Fremerman finishes the story. "We would just sit around and jam sometimes at night in their living room. Billy had been playing with the Asylum Street Spankers, but we asked him if he would join us, and he said yes."
1998 has been a whirlwind of activity for the group. Since the 23-year-old Horton joined in March, the group recorded their self-produced album in April and undertook a 10-week-long tour during the fall.
In addition to the group's three permanent members, the album also features appearances by Lucky Stars/Wayne Hancock steel player Jeremy Wakefield and former Texas Playboy fiddle player Johnny Gimble, who the group originally asked to produce the record. ("He kind of wanted to, but he's busy and didn't have a lot of time," says Fremerman, who adds that ex-High Noon guitarist Sean Mencher had also been asked to produce the album at one point)
The band wears its Bob Wills influence on their collective sleeve.
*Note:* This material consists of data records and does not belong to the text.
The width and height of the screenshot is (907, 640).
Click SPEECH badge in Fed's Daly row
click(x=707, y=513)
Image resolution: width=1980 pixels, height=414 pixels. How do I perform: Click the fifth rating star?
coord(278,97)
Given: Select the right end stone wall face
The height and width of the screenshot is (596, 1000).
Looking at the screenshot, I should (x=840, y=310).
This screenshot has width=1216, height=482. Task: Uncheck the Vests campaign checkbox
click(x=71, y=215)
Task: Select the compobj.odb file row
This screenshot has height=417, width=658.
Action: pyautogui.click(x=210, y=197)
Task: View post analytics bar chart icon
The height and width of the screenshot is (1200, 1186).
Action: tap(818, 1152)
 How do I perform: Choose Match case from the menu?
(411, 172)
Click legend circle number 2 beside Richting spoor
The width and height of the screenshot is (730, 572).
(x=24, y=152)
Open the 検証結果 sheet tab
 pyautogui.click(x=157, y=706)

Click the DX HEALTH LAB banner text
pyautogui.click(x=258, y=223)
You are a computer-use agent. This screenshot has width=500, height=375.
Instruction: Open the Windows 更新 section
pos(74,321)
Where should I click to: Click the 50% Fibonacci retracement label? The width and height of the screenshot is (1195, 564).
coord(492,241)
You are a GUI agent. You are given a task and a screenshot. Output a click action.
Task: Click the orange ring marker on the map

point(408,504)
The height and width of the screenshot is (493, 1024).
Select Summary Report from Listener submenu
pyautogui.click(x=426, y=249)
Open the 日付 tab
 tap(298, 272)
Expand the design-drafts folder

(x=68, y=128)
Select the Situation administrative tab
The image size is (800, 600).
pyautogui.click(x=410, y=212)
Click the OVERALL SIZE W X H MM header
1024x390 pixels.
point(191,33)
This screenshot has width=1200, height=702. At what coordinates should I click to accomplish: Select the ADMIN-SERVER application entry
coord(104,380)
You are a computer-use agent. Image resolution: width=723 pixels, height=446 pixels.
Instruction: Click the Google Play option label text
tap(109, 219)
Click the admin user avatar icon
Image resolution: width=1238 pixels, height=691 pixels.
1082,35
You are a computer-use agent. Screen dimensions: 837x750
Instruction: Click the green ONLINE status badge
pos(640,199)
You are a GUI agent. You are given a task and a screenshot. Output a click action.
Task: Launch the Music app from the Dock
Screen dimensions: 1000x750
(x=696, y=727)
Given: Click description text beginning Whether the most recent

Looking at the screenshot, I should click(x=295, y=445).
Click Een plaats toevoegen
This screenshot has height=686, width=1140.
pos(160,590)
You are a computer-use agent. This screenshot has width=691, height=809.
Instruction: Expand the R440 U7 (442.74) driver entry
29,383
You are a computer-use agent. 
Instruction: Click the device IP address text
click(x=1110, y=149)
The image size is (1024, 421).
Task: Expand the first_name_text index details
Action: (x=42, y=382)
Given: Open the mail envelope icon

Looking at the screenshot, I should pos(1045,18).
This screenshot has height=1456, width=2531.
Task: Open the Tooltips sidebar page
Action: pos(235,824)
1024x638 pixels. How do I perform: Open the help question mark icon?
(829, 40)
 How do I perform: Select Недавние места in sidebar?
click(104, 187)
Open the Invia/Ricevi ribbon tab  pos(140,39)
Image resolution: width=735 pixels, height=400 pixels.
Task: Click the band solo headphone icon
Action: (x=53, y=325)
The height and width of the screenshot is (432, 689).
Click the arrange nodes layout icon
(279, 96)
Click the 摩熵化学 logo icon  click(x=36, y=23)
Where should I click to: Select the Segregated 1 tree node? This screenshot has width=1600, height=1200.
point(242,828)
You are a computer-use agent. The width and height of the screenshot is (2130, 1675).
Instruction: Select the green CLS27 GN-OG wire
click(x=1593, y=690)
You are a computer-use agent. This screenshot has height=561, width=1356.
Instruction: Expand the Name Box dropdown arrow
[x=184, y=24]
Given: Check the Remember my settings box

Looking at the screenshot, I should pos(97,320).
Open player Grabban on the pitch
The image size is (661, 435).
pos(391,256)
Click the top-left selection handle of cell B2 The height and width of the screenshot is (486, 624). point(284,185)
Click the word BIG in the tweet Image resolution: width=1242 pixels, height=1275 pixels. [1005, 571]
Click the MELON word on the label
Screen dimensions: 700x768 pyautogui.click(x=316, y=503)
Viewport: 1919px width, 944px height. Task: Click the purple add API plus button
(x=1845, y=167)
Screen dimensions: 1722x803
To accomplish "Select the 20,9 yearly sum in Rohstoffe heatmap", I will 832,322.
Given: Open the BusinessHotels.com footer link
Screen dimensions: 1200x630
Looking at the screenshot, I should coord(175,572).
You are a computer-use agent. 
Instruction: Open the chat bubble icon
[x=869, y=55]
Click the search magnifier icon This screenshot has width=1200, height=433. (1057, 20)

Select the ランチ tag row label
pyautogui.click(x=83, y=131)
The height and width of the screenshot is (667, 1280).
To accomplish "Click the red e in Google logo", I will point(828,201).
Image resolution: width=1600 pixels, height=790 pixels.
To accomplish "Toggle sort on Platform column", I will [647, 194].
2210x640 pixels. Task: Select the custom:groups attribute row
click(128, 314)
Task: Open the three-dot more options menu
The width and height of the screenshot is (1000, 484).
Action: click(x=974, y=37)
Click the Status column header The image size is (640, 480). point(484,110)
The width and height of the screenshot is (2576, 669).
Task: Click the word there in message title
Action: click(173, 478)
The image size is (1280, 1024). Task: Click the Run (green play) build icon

Wills wrote or co-wrote three of the album's 14 songs and recorded several others at various points during his long career.
And how did Smith become aware of western swing, having been raised in the northeast?
"I was getting a little tired of playing rock guitar, and about 1990, I heard a Bob Wills Tiffany Transcription. I was trying to play jazz, but it wasn't coming naturally. But you can really play a lot of jazzy things over western swing because the melody is much more straightforward, and it has a driving rhythm."
"A lot of people get into different kinds of music as they get older, and I guess I was just ready."